● **Problem**
Render every line of the listing below as a numbered list, omitting any blank lines.

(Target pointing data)
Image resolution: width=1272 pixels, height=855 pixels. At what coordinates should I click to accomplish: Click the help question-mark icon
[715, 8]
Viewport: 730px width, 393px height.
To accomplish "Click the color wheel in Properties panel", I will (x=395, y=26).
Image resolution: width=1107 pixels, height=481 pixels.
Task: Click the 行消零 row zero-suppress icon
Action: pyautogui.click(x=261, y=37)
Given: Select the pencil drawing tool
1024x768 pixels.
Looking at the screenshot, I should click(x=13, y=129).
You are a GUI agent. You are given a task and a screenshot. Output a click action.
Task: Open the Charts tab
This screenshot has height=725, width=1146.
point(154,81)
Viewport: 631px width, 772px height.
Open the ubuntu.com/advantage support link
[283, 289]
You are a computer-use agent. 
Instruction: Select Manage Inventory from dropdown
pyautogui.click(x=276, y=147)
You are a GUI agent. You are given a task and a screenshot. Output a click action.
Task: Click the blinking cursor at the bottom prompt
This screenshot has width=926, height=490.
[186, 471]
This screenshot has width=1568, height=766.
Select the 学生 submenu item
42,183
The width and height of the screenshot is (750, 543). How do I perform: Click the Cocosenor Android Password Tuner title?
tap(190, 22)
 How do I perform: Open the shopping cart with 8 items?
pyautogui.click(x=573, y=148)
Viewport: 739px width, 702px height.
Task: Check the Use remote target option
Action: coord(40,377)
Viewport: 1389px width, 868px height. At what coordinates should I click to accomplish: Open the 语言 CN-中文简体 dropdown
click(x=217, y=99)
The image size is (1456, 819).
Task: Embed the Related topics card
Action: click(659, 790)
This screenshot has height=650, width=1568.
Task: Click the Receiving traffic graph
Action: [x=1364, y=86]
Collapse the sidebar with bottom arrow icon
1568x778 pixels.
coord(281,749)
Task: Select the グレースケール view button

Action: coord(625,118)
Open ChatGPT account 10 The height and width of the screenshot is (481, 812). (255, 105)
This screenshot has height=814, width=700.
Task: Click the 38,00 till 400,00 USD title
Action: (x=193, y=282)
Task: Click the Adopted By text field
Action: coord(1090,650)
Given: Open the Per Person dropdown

● **Answer below**
1. Image resolution: width=1272 pixels, height=855 pixels. At what coordinates should I click to accomplish: Click the help question-mark icon
2. [715, 8]
3. Viewport: 730px width, 393px height.
4. To accomplish "Click the color wheel in Properties panel", I will (x=395, y=26).
5. Image resolution: width=1107 pixels, height=481 pixels.
6. Task: Click the 行消零 row zero-suppress icon
7. Action: pyautogui.click(x=261, y=37)
8. Given: Select the pencil drawing tool
9. 1024x768 pixels.
10. Looking at the screenshot, I should click(x=13, y=129).
11. You are a GUI agent. You are given a task and a screenshot. Output a click action.
12. Task: Open the Charts tab
13. This screenshot has height=725, width=1146.
14. point(154,81)
15. Viewport: 631px width, 772px height.
16. Open the ubuntu.com/advantage support link
17. [283, 289]
18. You are a computer-use agent. 
19. Instruction: Select Manage Inventory from dropdown
20. pyautogui.click(x=276, y=147)
21. You are a GUI agent. You are given a task and a screenshot. Output a click action.
22. Task: Click the blinking cursor at the bottom prompt
23. This screenshot has width=926, height=490.
24. [186, 471]
25. This screenshot has width=1568, height=766.
26. Select the 学生 submenu item
27. 42,183
28. The width and height of the screenshot is (750, 543). How do I perform: Click the Cocosenor Android Password Tuner title?
29. tap(190, 22)
30.  How do I perform: Open the shopping cart with 8 items?
31. pyautogui.click(x=573, y=148)
32. Viewport: 739px width, 702px height.
33. Task: Check the Use remote target option
34. Action: coord(40,377)
35. Viewport: 1389px width, 868px height. At what coordinates should I click to accomplish: Open the 语言 CN-中文简体 dropdown
36. click(x=217, y=99)
37. The image size is (1456, 819).
38. Task: Embed the Related topics card
39. Action: click(659, 790)
40. This screenshot has height=650, width=1568.
41. Task: Click the Receiving traffic graph
42. Action: [x=1364, y=86]
43. Collapse the sidebar with bottom arrow icon
44. 1568x778 pixels.
45. coord(281,749)
46. Task: Select the グレースケール view button
47. Action: coord(625,118)
48. Open ChatGPT account 10 The height and width of the screenshot is (481, 812). (255, 105)
49. This screenshot has height=814, width=700.
50. Task: Click the 38,00 till 400,00 USD title
51. Action: (x=193, y=282)
52. Task: Click the Adopted By text field
53. Action: coord(1090,650)
54. Given: Open the Per Person dropdown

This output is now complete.